(Word and element location data)
· · · · · · ·

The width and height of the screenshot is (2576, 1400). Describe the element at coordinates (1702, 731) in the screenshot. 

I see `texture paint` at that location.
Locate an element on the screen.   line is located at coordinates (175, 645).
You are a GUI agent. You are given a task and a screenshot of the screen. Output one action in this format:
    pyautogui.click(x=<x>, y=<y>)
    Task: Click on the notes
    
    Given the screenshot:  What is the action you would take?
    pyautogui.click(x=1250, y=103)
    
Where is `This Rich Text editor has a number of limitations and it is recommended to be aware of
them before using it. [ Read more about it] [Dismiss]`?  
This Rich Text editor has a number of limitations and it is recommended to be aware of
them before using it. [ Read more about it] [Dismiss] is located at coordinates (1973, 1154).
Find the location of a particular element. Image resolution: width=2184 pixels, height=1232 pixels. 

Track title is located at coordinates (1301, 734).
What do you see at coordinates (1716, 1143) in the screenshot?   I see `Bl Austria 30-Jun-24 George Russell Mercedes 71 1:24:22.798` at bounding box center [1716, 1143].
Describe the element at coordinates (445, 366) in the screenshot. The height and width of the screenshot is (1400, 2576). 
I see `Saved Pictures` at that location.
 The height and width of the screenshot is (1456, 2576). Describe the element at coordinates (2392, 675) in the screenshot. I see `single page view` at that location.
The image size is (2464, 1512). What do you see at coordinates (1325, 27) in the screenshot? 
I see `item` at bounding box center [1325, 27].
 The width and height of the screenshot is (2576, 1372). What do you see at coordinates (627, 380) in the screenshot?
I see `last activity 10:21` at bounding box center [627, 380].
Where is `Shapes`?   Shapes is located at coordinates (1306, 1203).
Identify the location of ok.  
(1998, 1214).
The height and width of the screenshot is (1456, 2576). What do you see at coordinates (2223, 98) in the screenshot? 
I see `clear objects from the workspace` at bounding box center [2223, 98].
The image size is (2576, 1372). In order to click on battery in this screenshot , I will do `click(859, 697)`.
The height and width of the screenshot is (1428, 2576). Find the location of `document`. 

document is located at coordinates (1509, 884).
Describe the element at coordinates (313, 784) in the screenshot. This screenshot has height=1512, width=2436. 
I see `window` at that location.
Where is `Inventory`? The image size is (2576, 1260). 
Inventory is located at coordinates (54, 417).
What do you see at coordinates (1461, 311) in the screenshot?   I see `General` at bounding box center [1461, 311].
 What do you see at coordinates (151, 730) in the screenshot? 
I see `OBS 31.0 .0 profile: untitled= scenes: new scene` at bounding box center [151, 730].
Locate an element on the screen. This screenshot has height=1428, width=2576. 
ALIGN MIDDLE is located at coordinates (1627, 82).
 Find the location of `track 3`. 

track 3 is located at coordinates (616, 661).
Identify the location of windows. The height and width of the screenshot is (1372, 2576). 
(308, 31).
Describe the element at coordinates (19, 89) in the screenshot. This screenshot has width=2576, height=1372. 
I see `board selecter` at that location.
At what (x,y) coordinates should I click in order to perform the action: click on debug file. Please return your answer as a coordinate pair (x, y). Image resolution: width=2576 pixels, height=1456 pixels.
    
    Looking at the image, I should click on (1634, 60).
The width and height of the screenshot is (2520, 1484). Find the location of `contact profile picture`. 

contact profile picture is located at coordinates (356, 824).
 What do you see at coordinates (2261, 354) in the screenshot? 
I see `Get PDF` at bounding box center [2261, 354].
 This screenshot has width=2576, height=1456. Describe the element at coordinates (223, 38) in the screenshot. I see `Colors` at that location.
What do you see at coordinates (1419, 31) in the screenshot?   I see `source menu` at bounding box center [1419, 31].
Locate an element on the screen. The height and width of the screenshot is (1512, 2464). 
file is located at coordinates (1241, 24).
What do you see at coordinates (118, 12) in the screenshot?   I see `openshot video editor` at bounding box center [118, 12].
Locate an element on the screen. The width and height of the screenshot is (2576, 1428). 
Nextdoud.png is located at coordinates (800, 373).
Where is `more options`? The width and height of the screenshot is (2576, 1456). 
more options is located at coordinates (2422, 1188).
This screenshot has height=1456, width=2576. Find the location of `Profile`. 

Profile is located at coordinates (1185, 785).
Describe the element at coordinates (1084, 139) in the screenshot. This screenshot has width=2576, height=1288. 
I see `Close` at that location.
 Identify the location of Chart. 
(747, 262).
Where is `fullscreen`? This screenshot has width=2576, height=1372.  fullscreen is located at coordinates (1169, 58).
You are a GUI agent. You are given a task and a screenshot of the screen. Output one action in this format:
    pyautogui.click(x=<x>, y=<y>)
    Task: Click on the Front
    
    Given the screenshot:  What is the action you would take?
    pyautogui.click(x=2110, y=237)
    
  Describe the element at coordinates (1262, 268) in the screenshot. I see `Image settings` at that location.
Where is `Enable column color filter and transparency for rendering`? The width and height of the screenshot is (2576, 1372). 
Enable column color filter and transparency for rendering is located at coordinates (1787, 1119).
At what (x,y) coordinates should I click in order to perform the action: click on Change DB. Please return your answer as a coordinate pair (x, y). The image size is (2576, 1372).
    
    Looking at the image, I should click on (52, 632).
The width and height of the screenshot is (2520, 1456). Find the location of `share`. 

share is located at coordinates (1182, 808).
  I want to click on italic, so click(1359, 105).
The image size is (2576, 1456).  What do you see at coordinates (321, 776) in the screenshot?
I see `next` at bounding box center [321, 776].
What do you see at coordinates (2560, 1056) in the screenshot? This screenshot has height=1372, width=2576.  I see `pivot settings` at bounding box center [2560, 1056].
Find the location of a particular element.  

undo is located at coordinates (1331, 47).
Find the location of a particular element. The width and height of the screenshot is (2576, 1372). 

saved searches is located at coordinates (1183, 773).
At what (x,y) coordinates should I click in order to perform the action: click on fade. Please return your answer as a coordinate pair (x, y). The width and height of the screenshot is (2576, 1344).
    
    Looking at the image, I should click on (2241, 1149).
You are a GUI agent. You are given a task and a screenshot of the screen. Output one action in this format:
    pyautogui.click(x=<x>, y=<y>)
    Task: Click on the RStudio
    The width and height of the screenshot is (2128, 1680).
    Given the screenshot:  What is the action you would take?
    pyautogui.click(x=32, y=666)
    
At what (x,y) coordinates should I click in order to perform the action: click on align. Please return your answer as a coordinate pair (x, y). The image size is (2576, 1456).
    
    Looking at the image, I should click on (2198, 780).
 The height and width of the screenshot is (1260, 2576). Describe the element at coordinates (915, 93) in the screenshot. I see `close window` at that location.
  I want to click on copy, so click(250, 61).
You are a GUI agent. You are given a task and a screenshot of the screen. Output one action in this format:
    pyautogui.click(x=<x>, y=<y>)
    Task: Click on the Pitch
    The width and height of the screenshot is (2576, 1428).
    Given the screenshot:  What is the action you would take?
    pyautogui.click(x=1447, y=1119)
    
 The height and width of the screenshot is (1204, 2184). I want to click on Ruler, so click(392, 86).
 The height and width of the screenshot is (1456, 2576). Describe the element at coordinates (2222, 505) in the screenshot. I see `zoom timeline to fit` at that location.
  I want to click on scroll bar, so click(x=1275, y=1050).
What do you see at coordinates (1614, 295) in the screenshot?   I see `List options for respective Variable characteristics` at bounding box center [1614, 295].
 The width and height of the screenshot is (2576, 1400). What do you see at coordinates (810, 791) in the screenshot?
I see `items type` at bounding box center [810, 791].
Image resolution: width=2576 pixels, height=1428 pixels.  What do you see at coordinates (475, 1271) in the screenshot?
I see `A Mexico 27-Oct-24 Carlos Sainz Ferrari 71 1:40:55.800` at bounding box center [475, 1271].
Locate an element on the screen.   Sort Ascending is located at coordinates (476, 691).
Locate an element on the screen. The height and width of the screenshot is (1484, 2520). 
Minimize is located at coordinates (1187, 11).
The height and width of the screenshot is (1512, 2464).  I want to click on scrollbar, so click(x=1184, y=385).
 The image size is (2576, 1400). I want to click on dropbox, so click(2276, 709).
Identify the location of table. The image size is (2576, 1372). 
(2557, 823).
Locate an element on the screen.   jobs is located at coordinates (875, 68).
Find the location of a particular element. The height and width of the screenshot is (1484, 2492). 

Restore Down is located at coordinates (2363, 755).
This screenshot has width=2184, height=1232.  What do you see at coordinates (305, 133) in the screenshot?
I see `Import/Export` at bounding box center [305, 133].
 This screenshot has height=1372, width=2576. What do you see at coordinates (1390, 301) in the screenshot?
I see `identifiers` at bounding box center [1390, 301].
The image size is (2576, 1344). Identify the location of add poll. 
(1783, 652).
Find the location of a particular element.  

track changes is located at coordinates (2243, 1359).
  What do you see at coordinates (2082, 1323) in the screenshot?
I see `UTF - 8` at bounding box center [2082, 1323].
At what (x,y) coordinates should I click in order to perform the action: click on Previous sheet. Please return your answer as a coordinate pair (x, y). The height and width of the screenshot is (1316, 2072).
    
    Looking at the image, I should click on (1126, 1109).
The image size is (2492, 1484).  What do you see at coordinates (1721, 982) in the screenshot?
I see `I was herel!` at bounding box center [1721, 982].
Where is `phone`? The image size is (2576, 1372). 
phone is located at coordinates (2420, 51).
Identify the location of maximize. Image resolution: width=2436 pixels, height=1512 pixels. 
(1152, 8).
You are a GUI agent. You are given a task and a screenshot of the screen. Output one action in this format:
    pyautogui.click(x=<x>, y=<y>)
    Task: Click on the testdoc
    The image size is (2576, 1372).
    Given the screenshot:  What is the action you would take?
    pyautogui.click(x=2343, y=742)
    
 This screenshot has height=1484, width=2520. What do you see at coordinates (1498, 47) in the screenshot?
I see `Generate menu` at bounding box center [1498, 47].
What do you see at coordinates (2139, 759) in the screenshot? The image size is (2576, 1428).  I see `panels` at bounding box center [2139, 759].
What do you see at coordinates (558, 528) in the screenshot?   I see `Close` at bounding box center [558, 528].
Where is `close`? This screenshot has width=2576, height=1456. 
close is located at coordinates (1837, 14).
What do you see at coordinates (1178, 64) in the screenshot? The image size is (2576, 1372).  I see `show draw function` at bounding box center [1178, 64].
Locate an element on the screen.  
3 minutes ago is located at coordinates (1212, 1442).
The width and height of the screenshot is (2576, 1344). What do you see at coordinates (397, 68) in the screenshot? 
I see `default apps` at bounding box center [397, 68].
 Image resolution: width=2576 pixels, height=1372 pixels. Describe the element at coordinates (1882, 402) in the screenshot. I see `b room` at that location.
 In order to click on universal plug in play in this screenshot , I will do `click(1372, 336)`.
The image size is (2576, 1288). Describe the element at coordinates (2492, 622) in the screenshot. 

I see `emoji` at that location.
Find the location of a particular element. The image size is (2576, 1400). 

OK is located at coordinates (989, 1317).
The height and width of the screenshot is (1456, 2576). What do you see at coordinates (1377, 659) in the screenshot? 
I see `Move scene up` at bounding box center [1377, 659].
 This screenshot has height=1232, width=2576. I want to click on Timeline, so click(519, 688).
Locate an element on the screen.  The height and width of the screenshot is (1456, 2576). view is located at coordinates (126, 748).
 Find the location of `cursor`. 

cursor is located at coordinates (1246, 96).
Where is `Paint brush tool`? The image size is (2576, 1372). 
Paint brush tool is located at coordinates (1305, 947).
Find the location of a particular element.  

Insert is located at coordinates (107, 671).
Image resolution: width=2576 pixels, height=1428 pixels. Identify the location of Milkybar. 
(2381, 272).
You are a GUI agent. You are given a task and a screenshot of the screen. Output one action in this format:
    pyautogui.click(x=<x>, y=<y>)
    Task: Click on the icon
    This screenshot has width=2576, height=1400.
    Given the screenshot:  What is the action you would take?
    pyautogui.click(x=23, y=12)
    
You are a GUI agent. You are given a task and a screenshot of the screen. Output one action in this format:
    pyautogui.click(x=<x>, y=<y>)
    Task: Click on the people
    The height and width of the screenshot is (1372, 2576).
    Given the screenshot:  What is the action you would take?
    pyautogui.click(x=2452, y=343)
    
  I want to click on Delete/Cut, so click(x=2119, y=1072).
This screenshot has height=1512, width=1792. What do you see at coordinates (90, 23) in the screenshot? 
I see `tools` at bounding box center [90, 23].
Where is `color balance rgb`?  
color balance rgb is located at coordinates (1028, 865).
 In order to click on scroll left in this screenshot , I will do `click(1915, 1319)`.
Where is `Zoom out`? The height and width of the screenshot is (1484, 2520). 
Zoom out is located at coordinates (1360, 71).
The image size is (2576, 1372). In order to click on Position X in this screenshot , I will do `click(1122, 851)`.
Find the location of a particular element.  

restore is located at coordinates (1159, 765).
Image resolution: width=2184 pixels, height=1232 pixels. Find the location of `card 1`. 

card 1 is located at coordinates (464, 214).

· · · · · · ·

* To do: Reproduce the items from their beginning through the line containing "coordinates (2392, 675)", inclusive, renaming "GUI agent" to "interface agent" and leaving everything else unchanged.

* Expected answer:
The width and height of the screenshot is (2576, 1400). Describe the element at coordinates (1702, 731) in the screenshot. 

I see `texture paint` at that location.
Locate an element on the screen.   line is located at coordinates (175, 645).
You are a interface agent. You are given a task and a screenshot of the screen. Output one action in this format:
    pyautogui.click(x=<x>, y=<y>)
    Task: Click on the notes
    
    Given the screenshot:  What is the action you would take?
    pyautogui.click(x=1250, y=103)
    
Where is `This Rich Text editor has a number of limitations and it is recommended to be aware of
them before using it. [ Read more about it] [Dismiss]`?  
This Rich Text editor has a number of limitations and it is recommended to be aware of
them before using it. [ Read more about it] [Dismiss] is located at coordinates (1973, 1154).
Find the location of a particular element. Image resolution: width=2184 pixels, height=1232 pixels. 

Track title is located at coordinates (1301, 734).
What do you see at coordinates (1716, 1143) in the screenshot?   I see `Bl Austria 30-Jun-24 George Russell Mercedes 71 1:24:22.798` at bounding box center [1716, 1143].
Describe the element at coordinates (445, 366) in the screenshot. The height and width of the screenshot is (1400, 2576). 
I see `Saved Pictures` at that location.
 The height and width of the screenshot is (1456, 2576). Describe the element at coordinates (2392, 675) in the screenshot. I see `single page view` at that location.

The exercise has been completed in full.